### Exercise description:
Please count how many lines in the entries below contain "screenshot" and reply with the figure alone.

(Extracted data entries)

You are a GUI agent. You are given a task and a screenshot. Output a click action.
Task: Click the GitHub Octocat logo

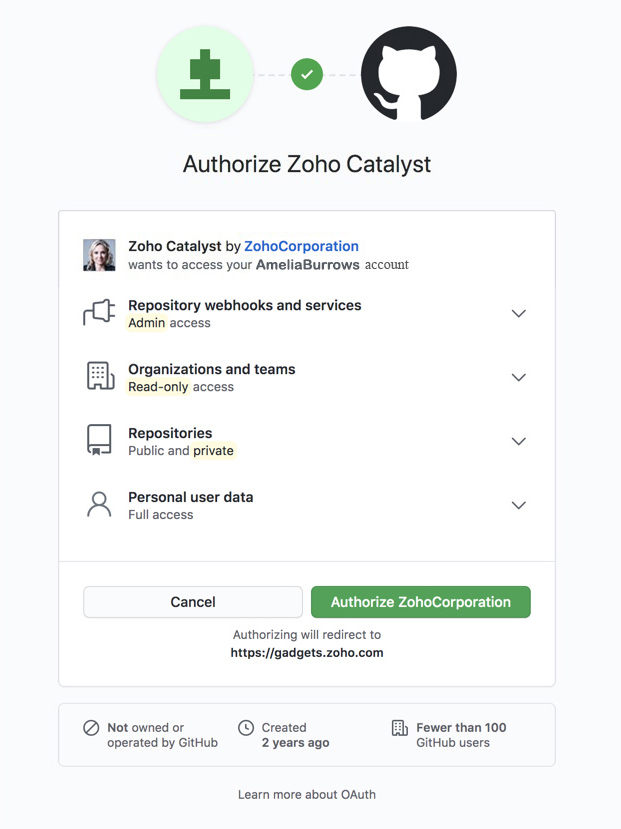[408, 73]
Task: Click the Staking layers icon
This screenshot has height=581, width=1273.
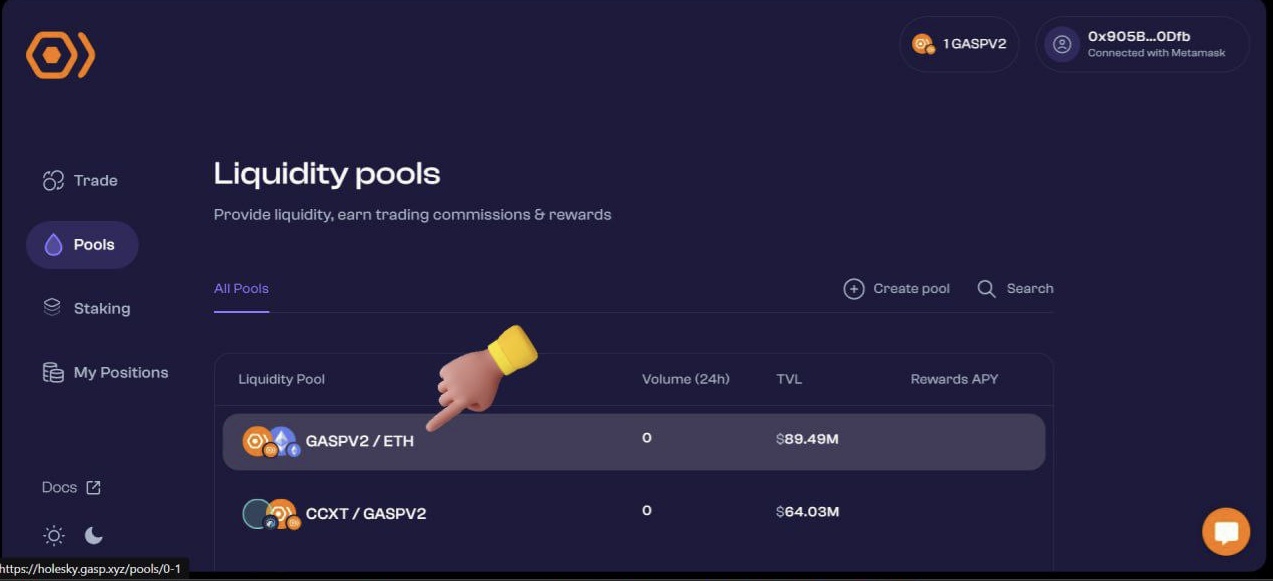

### Solution to the problem:
2